Can I assume that Woody Sullivan and others have already asked you these questions in this area?[1]

van de Hulst:

No. I don’t think so because most people think they should start with the 21-centimeter line but that comes later.

DeVorkin:

But this is really where you began?

van de Hulst:

Yes, right.

DeVorkin:

So then later on your continued contact with Oort then helped to develop that?

van de Hulst:

Yes and indeed what happened is that we held an inter-university colloquium on the interstellar dust or smoke, as I felt it should be called to remain in line with the chemical terminology. We had these inter-university meetings still going on, organized by the Netherlands Astronomical Society.

DeVorkin:

During the occupation?

van de Hulst:

Yes, right. So that was the first publication of this work the growth rate and then Oort and I started to write a paper so I got to know Oort’s method of work.

DeVorkin:

You got your Ph.D. at Utrecht, but when were you officially at Leiden?

van de Hulst:

I was never officially at Leiden at that time.
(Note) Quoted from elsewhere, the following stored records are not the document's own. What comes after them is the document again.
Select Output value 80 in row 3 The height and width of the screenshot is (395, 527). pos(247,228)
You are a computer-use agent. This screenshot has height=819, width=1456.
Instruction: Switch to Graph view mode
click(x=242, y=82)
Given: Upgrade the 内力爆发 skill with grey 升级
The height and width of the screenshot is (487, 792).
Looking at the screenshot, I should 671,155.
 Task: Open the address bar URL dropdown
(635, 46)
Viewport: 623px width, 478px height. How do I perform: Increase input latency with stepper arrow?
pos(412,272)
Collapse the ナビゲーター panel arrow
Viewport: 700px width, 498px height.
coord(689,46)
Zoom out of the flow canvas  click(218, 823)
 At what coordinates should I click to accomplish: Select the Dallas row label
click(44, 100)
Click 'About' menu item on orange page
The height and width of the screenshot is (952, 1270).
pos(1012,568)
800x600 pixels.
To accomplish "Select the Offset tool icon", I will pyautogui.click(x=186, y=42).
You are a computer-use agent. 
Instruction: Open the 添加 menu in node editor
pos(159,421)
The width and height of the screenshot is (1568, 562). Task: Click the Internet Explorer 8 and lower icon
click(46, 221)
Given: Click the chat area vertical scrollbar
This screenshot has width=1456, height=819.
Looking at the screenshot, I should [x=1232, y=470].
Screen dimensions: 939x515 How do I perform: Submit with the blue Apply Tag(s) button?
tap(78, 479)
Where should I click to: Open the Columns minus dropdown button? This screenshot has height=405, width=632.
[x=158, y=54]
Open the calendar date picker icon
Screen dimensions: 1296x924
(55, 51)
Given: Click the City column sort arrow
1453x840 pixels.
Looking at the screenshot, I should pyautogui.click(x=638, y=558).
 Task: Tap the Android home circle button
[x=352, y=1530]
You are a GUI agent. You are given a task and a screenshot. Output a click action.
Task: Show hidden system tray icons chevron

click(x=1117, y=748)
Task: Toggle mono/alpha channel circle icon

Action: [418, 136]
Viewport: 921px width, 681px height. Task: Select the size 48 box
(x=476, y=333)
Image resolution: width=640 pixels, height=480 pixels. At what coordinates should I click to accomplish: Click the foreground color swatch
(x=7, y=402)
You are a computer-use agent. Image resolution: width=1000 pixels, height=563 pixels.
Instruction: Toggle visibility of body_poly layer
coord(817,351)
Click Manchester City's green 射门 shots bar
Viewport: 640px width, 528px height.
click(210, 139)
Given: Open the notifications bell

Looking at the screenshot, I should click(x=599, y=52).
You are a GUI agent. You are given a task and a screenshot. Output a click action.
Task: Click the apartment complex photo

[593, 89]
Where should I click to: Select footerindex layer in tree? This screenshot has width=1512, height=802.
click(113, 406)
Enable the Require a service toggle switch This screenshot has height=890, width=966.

I just had a kind of an informal fellowship to visit Leiden occasionally. In fact it amounted to a travel grant to take the train for the thirty miles. But at that time it took a fair time to take the train because of war conditions. Once, part of a bridge was damaged and couldn’t be repaired.

DeVorkin:

What was the transition from the growth of interstellar molecules and grains to the neutral hydrogen atom?

van de Hulst:

Of course I was writing a thesis, this was all pre Ph.D. In fact, since the university had stopped the exams had stopped and I took my Master’s Degree exam only in 1945. The Doctor’s degree I got in ‘46, so that was kind of delayed. But during that time I was working on the thesis and had of course a far too ambitious program to write something which would include everything about interstellar matter. So I included a lot about interstellar gas and a lot about interstellar grains and about the distribution, and about reddening, everything. And since I had done that at a certain time Oort again was the man who suggested that one of these national colloquia should be dedicated to this new possibility of receiving radio waves from space. He then personally asked me to do the theoretical side of it because he knew of my background. And so as part of that work I also started to look at the lines. It was the obvious thing to do but it fitted also into that grandiose scheme of writing a thesis containing everything.

DeVorkin:

That certainly fits. Well that concludes this half hour and I really appreciate it.

[1]Sullivan has been interviewing many astronomers associated with the growth of radio astronomy, and did interview van de Hulst.